**TASK PROMPT:**
Copy out the items verbatim, from the line with "Where should I click to: Click the empty" up to and including the line with "pyautogui.click(x=550, y=309)".

-------

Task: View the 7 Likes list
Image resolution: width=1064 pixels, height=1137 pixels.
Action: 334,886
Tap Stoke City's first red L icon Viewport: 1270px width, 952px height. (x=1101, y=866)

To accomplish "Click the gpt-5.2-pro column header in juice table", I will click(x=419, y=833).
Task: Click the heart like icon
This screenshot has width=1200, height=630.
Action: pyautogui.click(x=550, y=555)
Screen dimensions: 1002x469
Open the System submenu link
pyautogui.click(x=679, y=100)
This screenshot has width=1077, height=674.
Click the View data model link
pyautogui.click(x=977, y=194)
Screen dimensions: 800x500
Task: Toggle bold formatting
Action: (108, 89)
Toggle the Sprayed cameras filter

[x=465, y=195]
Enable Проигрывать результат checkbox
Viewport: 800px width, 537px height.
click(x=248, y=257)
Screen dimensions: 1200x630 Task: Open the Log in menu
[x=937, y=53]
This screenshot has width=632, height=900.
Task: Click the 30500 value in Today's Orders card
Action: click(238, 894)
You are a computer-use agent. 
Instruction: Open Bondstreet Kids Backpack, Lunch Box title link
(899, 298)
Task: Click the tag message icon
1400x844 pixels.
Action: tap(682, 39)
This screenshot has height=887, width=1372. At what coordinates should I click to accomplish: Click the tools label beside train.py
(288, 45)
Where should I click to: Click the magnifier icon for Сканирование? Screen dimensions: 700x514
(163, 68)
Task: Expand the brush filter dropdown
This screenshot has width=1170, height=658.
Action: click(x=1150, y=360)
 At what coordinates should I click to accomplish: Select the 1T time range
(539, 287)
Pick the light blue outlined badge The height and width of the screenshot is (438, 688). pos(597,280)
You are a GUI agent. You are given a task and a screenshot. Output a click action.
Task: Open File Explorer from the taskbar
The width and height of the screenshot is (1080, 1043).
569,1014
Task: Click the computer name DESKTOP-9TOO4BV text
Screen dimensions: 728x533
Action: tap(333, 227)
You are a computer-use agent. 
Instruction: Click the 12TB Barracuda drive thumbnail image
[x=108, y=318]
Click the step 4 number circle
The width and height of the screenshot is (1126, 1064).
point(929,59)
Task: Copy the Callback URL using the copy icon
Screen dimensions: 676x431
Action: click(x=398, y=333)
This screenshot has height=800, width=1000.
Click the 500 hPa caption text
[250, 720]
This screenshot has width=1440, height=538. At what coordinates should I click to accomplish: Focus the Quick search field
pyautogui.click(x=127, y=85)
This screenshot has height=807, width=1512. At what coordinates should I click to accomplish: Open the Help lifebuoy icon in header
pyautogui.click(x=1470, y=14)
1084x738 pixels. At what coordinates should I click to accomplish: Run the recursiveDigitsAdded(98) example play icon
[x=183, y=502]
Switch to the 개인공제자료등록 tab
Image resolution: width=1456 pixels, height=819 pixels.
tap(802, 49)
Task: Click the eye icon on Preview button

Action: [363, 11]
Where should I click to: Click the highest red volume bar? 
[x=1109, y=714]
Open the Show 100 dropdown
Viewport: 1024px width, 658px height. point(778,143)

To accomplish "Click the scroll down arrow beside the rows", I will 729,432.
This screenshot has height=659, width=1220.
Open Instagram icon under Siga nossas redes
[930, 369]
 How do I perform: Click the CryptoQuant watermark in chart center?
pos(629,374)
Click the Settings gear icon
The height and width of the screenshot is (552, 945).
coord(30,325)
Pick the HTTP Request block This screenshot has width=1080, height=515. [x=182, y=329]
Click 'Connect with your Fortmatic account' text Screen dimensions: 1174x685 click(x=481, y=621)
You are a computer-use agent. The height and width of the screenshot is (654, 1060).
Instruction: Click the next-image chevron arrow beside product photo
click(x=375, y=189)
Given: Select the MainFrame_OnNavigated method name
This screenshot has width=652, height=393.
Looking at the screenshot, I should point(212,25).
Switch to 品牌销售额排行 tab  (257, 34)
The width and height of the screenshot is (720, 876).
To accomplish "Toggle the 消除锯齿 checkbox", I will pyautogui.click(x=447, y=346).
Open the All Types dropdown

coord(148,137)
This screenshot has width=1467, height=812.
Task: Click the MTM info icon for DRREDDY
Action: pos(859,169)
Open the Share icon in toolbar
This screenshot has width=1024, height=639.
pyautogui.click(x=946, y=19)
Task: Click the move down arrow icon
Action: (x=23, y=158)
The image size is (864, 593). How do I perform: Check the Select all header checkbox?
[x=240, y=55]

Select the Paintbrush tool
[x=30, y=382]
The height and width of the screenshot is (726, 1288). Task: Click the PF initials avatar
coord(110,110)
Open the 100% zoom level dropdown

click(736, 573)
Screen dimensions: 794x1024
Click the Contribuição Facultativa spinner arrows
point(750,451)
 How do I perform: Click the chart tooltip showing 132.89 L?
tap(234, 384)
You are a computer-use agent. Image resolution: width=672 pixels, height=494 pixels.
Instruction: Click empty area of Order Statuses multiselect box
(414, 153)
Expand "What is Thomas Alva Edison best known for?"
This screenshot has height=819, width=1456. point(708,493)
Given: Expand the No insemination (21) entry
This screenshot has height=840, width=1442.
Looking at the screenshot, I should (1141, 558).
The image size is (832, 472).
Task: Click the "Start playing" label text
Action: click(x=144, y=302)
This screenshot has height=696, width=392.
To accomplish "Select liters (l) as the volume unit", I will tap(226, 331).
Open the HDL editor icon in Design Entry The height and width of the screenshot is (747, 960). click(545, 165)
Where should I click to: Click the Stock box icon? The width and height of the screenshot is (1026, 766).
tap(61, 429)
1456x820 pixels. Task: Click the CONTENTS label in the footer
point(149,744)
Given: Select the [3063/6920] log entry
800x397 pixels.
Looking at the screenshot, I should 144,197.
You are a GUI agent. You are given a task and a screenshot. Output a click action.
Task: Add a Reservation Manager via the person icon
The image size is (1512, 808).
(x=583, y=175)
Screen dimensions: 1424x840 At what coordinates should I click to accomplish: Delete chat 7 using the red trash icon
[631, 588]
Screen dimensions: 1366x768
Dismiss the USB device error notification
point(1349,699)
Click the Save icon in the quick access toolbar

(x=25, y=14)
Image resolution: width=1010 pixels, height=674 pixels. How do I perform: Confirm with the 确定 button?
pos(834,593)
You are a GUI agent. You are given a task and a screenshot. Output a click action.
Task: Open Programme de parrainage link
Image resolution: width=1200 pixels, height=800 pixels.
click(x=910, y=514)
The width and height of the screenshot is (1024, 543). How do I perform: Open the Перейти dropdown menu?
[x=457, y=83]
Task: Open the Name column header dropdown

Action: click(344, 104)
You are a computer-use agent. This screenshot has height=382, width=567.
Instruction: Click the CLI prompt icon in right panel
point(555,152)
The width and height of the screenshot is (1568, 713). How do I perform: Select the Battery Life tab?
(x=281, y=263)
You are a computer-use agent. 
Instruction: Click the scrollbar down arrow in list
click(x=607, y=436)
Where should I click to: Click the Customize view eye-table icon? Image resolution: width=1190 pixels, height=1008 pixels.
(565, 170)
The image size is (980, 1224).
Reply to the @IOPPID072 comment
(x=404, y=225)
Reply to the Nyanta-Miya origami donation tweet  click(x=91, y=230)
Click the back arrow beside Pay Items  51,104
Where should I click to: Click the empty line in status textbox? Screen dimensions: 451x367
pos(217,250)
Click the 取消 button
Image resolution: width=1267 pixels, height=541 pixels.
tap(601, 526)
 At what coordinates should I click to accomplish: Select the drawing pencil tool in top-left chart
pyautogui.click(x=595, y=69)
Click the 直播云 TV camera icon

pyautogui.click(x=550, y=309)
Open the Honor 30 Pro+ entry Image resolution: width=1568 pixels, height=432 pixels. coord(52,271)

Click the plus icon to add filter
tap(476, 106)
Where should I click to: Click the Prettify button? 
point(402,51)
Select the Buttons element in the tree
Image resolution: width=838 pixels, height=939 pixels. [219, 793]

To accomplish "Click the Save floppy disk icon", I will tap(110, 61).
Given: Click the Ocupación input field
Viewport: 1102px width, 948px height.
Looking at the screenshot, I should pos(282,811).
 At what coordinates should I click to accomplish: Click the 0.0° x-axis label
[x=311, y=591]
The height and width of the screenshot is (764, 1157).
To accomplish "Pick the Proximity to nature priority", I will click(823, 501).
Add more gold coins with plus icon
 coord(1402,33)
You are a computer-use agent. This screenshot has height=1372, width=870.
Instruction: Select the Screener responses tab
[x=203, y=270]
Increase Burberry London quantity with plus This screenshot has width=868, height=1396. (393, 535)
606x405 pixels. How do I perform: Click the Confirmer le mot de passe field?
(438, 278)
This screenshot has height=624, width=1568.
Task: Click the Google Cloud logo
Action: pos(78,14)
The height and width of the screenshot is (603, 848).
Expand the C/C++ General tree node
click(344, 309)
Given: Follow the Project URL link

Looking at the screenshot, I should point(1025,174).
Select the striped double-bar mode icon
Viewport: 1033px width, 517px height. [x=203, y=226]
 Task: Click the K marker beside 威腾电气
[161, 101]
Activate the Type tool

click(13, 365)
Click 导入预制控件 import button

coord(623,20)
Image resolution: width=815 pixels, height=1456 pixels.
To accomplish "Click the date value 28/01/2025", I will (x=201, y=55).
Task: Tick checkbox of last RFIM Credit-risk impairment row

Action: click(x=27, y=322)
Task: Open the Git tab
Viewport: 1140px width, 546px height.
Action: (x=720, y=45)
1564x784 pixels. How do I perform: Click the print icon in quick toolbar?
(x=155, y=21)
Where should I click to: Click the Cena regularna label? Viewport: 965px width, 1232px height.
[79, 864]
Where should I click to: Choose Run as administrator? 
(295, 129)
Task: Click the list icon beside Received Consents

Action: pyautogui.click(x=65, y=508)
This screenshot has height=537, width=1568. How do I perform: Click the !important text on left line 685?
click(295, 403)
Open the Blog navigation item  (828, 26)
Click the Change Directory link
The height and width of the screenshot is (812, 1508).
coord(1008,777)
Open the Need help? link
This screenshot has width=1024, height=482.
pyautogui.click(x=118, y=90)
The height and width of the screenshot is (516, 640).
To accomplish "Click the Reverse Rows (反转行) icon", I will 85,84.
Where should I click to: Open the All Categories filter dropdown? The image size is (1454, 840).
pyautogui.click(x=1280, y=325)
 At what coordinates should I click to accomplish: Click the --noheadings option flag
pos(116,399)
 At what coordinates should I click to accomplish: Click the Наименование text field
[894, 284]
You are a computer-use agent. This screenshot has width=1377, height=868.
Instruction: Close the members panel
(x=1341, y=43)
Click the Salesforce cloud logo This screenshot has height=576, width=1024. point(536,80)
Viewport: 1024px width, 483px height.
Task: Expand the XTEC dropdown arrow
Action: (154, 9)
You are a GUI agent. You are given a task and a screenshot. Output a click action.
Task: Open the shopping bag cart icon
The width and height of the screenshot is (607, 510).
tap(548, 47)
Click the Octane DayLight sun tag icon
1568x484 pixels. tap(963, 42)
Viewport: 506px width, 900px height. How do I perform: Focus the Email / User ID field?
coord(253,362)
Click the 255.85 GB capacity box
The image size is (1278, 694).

-------

**CORRECT RESPONSE:**
Where should I click to: Click the empty line in status textbox? Screen dimensions: 451x367
pos(217,250)
Click the 取消 button
Image resolution: width=1267 pixels, height=541 pixels.
tap(601, 526)
 At what coordinates should I click to accomplish: Select the drawing pencil tool in top-left chart
pyautogui.click(x=595, y=69)
Click the 直播云 TV camera icon

pyautogui.click(x=550, y=309)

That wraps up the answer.